The use of historical figures is the latest move by cash-strapped businesses to flatter their books. Some have started reporting estimates of profits that would have been made if the viral outbreak had not happened, and calling it “ebitdac” — earnings before interest, tax, depreciation, amortisation and coronavirus.

The trend has unnerved some investors, who are worried it will allow companies to evade restrictions on how much they can borrow. Europe’s markets regulator, Esma, warned last month companies should not add back estimates of lost earnings, saying that doing so would “not faithfully present issuers’ overall financial performance.”

The Punch bondholder said the developments are an unsettling sign of a “new era of adjustments,” in which companies routinely ignore costs they consider non-recurring or exceptional.

Punch, which operates about 1,300 UK pubs and is owned by European private equity firms Patron Capital and May Capital, last month asked bondholders to let it use last year’s ebitda figures in place of this year’s for the period in which pubs have been forced to close, said two people familiar with the details. 

Beverly Hills-based Live Nation Entertainment, which runs the Reading and Leeds and Lollapalooza music festivals, in April said it will suspend covenants for the next few months, then use 2019 earnings figures to calculate its net leverage covenant from the fourth quarter of 2020 until the second quarter of 2021. 

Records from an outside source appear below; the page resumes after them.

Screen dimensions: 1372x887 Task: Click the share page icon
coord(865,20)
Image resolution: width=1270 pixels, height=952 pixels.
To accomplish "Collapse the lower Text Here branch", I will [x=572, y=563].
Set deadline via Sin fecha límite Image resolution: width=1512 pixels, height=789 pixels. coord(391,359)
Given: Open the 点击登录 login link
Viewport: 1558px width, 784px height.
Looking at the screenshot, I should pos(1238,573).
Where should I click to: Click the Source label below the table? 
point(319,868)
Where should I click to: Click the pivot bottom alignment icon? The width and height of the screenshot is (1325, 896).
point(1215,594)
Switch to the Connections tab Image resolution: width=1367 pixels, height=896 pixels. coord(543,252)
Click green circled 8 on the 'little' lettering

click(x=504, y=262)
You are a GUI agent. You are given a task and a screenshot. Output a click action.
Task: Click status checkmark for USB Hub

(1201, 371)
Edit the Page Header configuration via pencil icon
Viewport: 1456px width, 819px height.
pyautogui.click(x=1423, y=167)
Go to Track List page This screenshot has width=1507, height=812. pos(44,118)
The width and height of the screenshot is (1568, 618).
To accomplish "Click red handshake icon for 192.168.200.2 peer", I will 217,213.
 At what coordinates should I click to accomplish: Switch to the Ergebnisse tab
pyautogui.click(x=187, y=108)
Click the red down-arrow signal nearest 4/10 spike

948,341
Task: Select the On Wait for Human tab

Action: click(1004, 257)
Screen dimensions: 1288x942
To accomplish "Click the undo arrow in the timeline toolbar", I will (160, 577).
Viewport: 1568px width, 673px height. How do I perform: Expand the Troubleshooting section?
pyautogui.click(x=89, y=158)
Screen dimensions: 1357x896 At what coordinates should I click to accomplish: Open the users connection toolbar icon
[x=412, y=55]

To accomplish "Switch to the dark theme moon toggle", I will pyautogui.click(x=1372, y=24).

“It is not very common to substitute in past ebitda,” said one Live Nation loan holder. The investor said that if current profit figures were used, the entertainment company would be unable to access its revolving credit facility, putting it in a worse position. 

A spokesperson for Live Nation said the switch “will allow us the flexibility to manage our business during the disruption it is experiencing this year”,

When presenting its first-quarter results last month, Samsonite outlined proposals to use 2019 instead of 2020-21 ebitda figures in its covenant calculations running from September 2021 until March 2022.

Samsonite did not respond to requests for comment. Punch declined to comment.

Patricia Lynch, a partner at law firm Ropes & Gray, said that although past earnings will not accurately reflect the post-pandemic world, giving companies time to see how things play out is not a bad idea, given that Covid-19 will probably have “longer-term effects on consumer behaviour”.

“If covenants are tested with real actual ebitda and [companies don’t] get a waiver then they would go into default,” said Shweta Rao, senior director at credit research firm Reorg. “It’s generally in the interest of bondholders and creditors not to go into a restructuring scenario.”

But others warn that if many more borrowers try to pass off historical numbers as current then lenders may be less flexible next time around.

“If companies are able to get interpretations of covenants . . . lenders might rethink the way the covenants work going forward,” said Trevor Piper, senior credit officer at rating agency Moody’s.